NETTALI.COM - L'actuel Conseil national de régulation de l’audiovisuel (CNRA) va devenir le Conseil national de régulation des médias (CNRM). Le projet de loi a été adopté lors du Conseil des ministres de ce mercredi 7 janvier 2026. Le Sénégal  modernise ainsi sa régulation médiatique.

Si la loi est votée par l'Assemblée nationale, il faudra désormais dire Conseil national de régulation des médias (CNRM) à la place de Conseil national de régulation de l’audiovisuel (CNRA). En effet, lors du Conseil des ministres de ce mercredi, un projet de loi a été adopté pour instaurer le CNRM. Il s'agit d'une transformation institutionnelle majeure du paysage médiatique sénégalais.

La principale innovation de cette réforme, réside dans l'élargissement des compétences du régulateur. Alors que le CNRA, fondé en 2006, se concentrait essentiellement sur la radio et la télévision, le CNRM intègre désormais les réalités technologiques actuelles. Le nouveau cadre légal englobe la presse en ligne, les créateurs de contenus, les plateformes sociales ainsi que les médias étrangers diffusés sur le territoire national.

Dans un communiqué, le ministre de la Communication, des Télécommunications et du Numérique, Alioune Sall, justifie cette transition par l'obsolescence des textes de 2006 face aux enjeux de 2025. L'objectif affiché est d'appliquer le principe de neutralité technologique, considérant que les responsabilités dans l'espace public demeurent identiques quel que soit le support utilisé.

Le gouvernement présente le CNRM non pas comme un outil de censure ou de recul des acquis, mais comme une instance de protection. La mission du conseil s'articule autour de la lutte contre les dérives, notamment la désinformation et les contenus portant atteinte à la dignité humaine. Il vise également à sécuriser le débat public pour garantir un échange démocratique sain et à soutenir les professionnels en reconnaissant juridiquement les nouveaux métiers des médias.
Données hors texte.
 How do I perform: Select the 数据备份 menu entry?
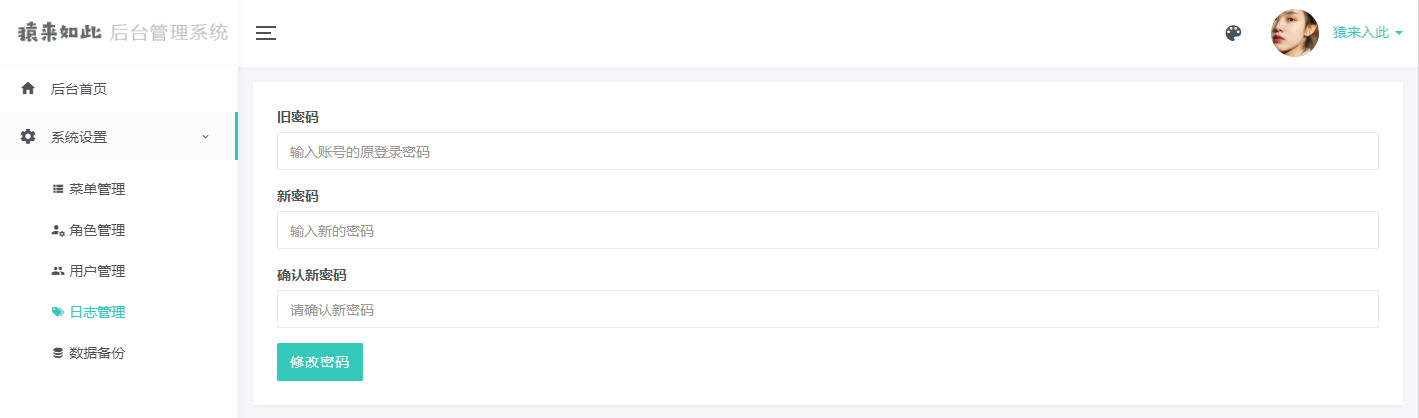(97, 353)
Sur le plan opérationnel, le CNRM est conçu pour être une autorité indépendante dotée d'une gouvernance transparente. Ses prérogatives en matière de contrôle et de sanctions sont présentées comme étant strictement encadrées, proportionnées et soumises au respect des droits de la défense.
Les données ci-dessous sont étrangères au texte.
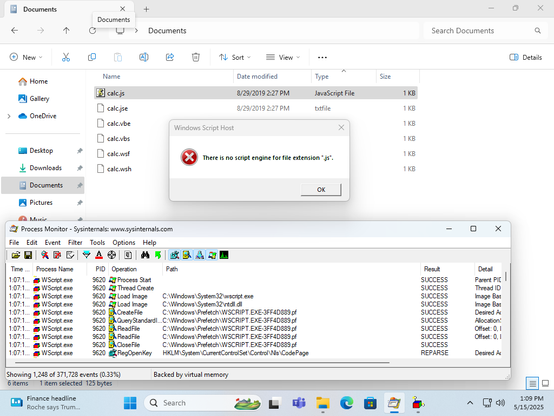Expand the OneDrive tree node
Screen dimensions: 554x416
[x=9, y=116]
Pour les autorités, cette réforme constitue un levier de consolidation de la démocratie. En favorisant une information responsable, l'État ambitionne de restaurer et de renforcer la confiance des citoyens envers l'ensemble du secteur médiatique.

Pour rappel, cette réforme avait été sollicitée par les acteurs de la presse depuis très longtemps, sous le gouvernement de Macky Sall. Ceux-ci avaient en effet toujours estimé que le régulateur CNRA était obsolète, alors que le code de la presse prévoyait un régulateur plus fort avec plus de compétences. D'ailleurs sous Macky Sall, un projet de nouvel organe appelé Haute Autorité de Régulation de la Communication et de l'Audivisuel (HARCA) était déjà dans le circuit, mais n'avait jamais été soumis à l'Assemblée nationale pour vote. Le futur CNRM vient ainsi étendre la régulation à la presse dans sa globalité et aux réseaux sociaux (presse écrite, presse en ligne et réseaux sociaux désormais concernés).